Hej jeżeli już chcesz grzebać przy przełożeniach w dyfrach to zawsze zmieniaj tył i przód bo auto ci się rozciągnie lub zgniecie  :mrgreen:  jest to związane z różną prędkością danego przełożenia, sam mam sanciaka tylko z jedną ośką ale do zabawy mam nivkę, osobiście zmieniałem przełożenie w mostach ale przy ruskich maszynach to nie problem bo było chyba do wyboru pięć różnych przełożeń. Nie wiem jak jest w sanciakach może inne przełożenia mają wersje benzynowe. Cenowo w nivie wyszło jakieś 1500 zł w santa fe pewnie razy cztery , to już lepiej kupić samuraja i zakatować go na śmierć  :mrgreen: .
Prościej jest zmienić przełożenie w centalnym dyfrze , ale gdzie szukać choinki z innym przełożeniem do hyudaia tego nie wiem. zabacz jak to robią na wschodzie
http://www.niva-faq.msk.ru/tehnika/transmis/pazdatka/r295.htm

Indian

  • Gość
[Santa Fe SM] Przełożenie przekładni głównej 2,0 CRDI 125KM 4x4
« Odpowiedź #6 dnia: 13 Sierpień 2013, 23:07:12 »

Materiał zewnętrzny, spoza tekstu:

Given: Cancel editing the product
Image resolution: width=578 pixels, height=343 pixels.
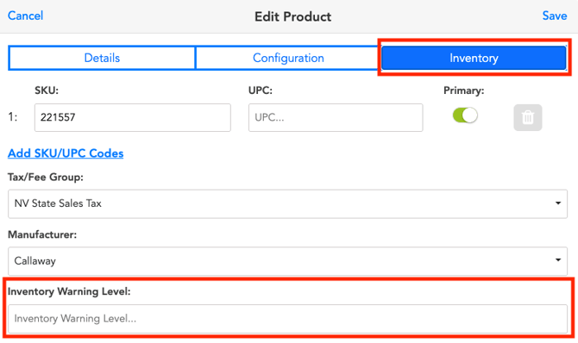Looking at the screenshot, I should click(25, 16).
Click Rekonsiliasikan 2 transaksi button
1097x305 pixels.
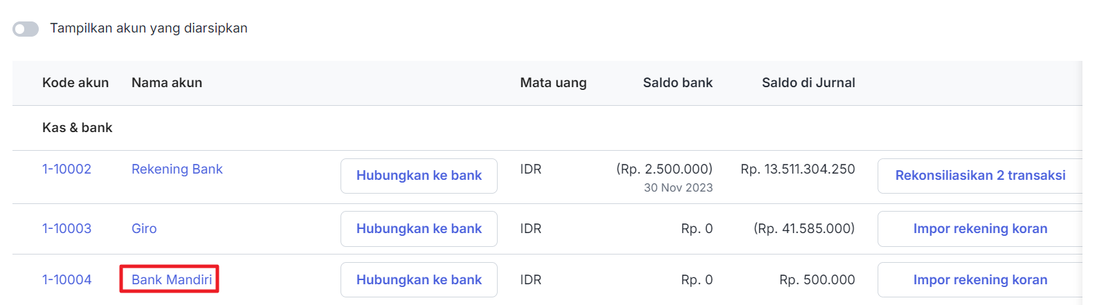click(980, 176)
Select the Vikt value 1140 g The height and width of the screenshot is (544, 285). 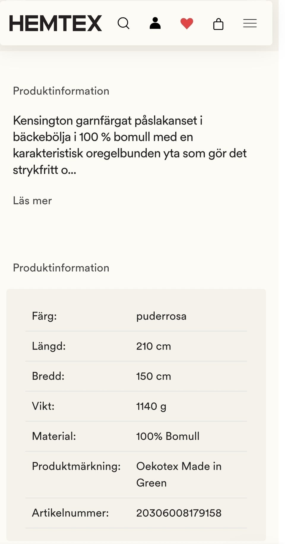pos(151,406)
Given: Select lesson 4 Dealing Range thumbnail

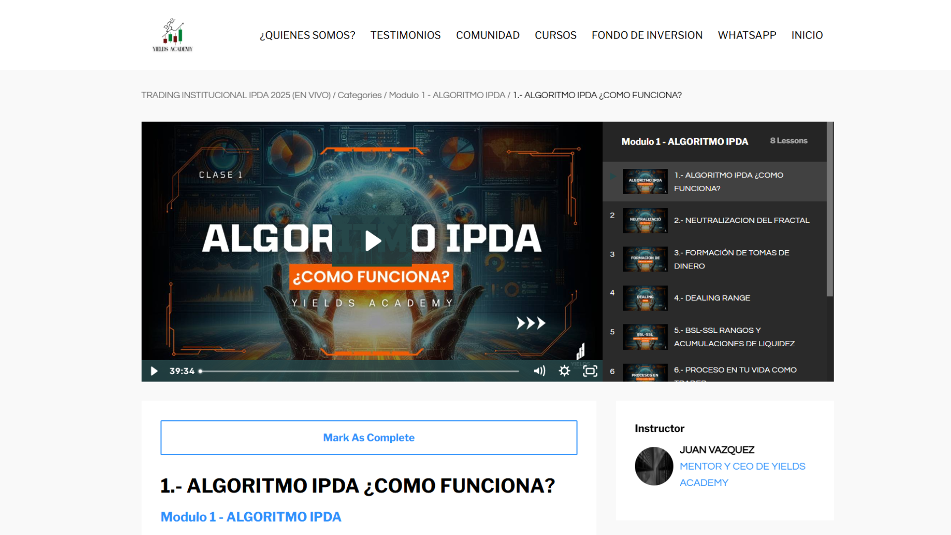Looking at the screenshot, I should pyautogui.click(x=645, y=298).
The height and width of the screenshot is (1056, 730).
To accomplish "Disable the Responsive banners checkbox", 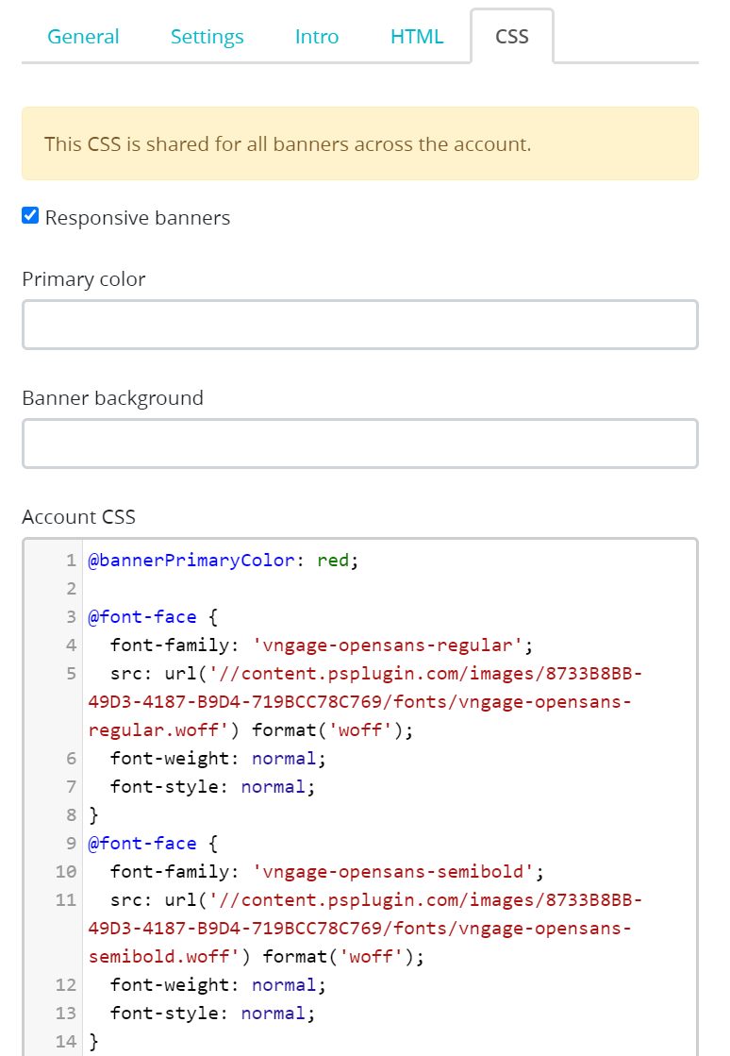I will 30,216.
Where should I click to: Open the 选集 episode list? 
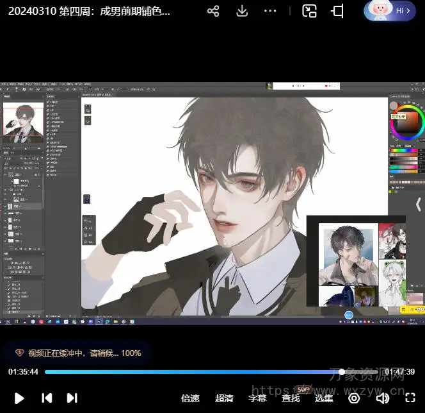point(324,398)
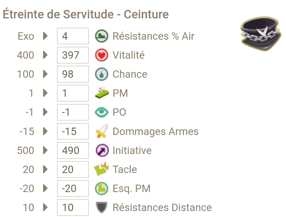Screen dimensions: 286x217
Task: Click the green Esq. PM icon
Action: click(101, 188)
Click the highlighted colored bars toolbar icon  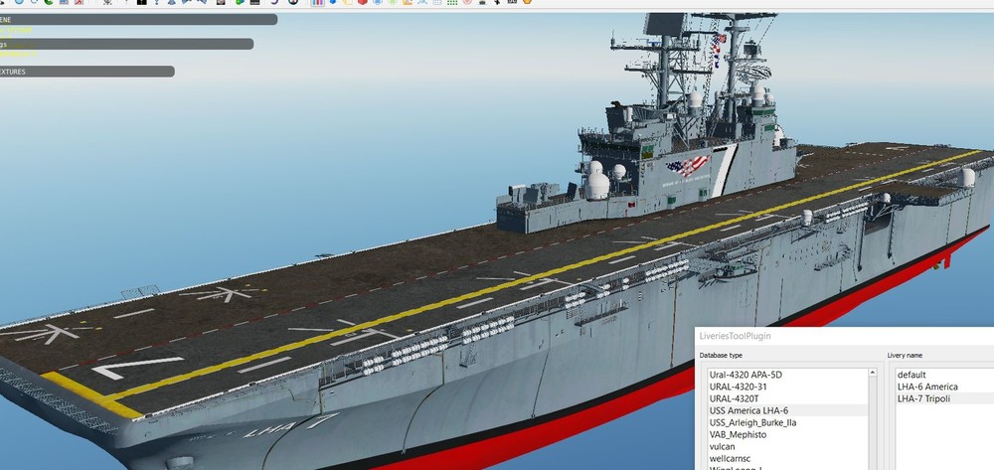coord(317,3)
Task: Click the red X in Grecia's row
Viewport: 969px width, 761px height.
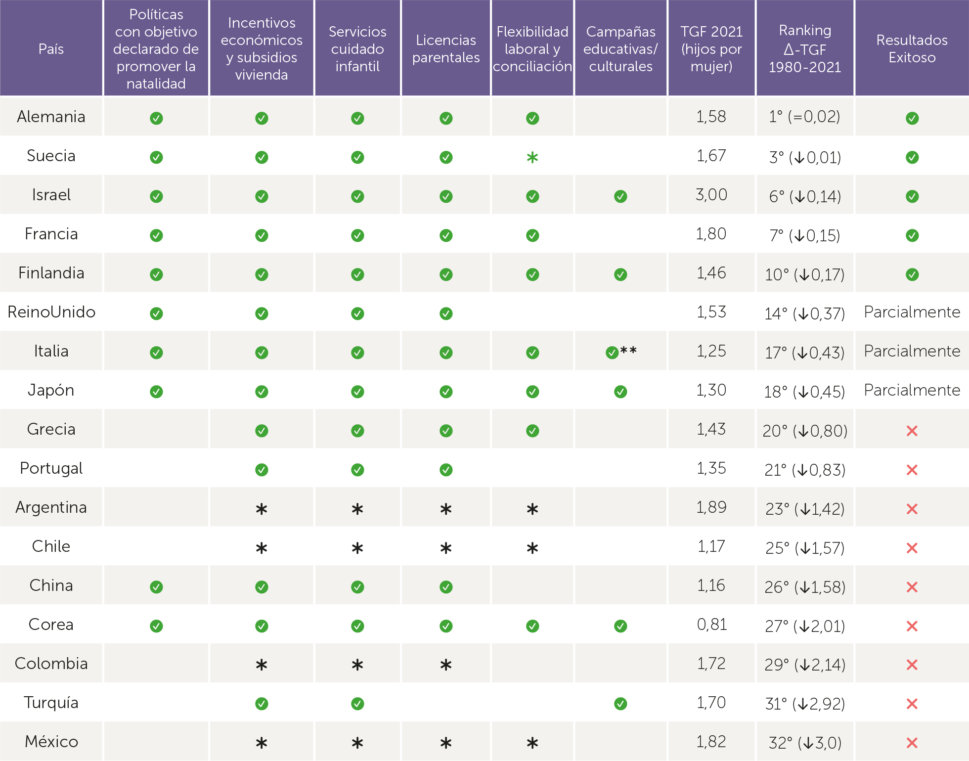Action: pyautogui.click(x=912, y=431)
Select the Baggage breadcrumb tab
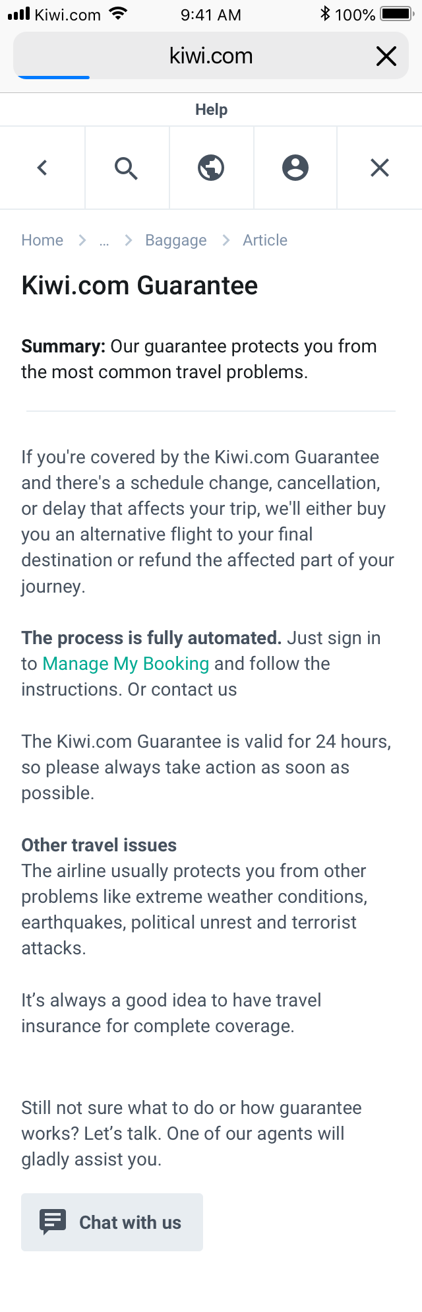The width and height of the screenshot is (422, 1312). click(175, 240)
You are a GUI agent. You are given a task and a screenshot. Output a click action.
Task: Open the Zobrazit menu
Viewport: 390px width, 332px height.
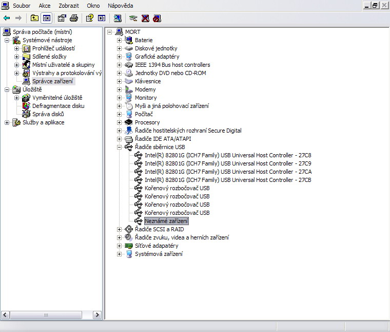[x=68, y=6]
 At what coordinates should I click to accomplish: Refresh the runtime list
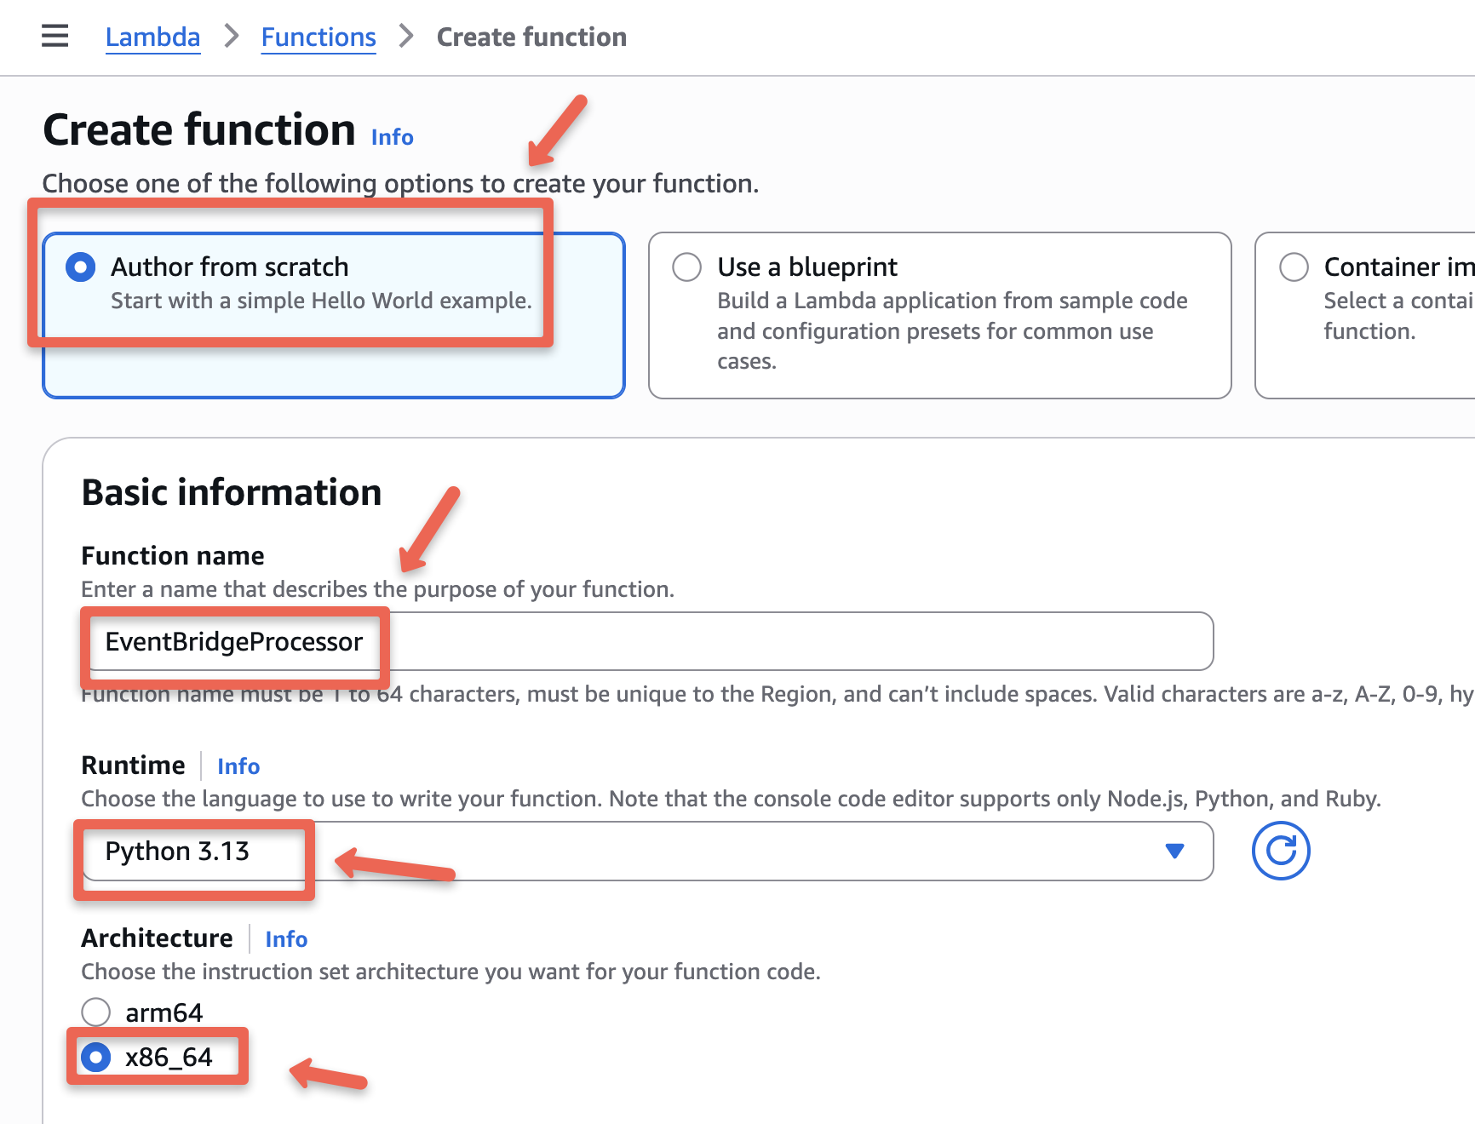coord(1280,850)

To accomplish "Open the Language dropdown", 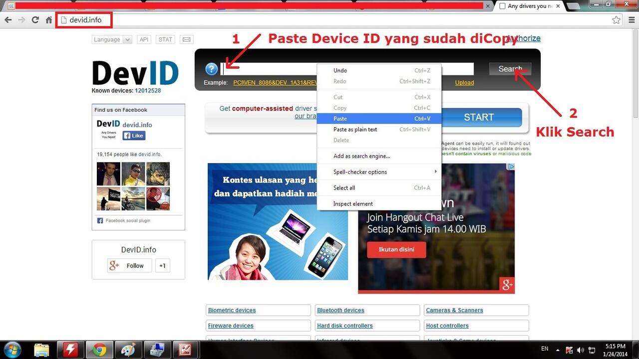I will pos(111,39).
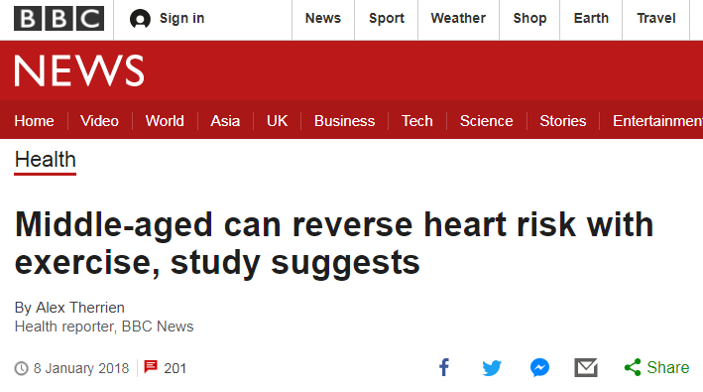Click the BBC NEWS banner logo
The image size is (703, 392).
click(x=79, y=70)
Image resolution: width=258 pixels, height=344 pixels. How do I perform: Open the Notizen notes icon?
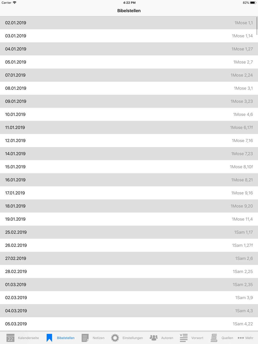click(85, 338)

No tak, mam świadomość, że jak zmieniać to i przód i tył. Ale to auto nie ma "przodu" jako takiego tylko centralny dyfer z którego wychodzą półośki czyli 2w1. Przejrzałem aukcje w necie (all....o) i widzę, że wszystkie tylne dyfry mają przełożenie 3,80 -przynajmniej ja nie widziałem innych. Może więc być tak, że ew. różnice załatwia przełożenie (nazwijmy "wstępne") w centralnym dyfrze a dalej to już standard- tył i przód mogą mieć te 3,80. Czyli do wymiany byłby centralny. Tym bardziej, że właśnie centralne mają naklejki z różnymi numerami. Pozostaje jeszcze ew. kombinowanie ze skrzynią biegów... a może na forum jest jest ktoś, kto handluje gratami do santa fe i mógłby coś podpowiedzieć?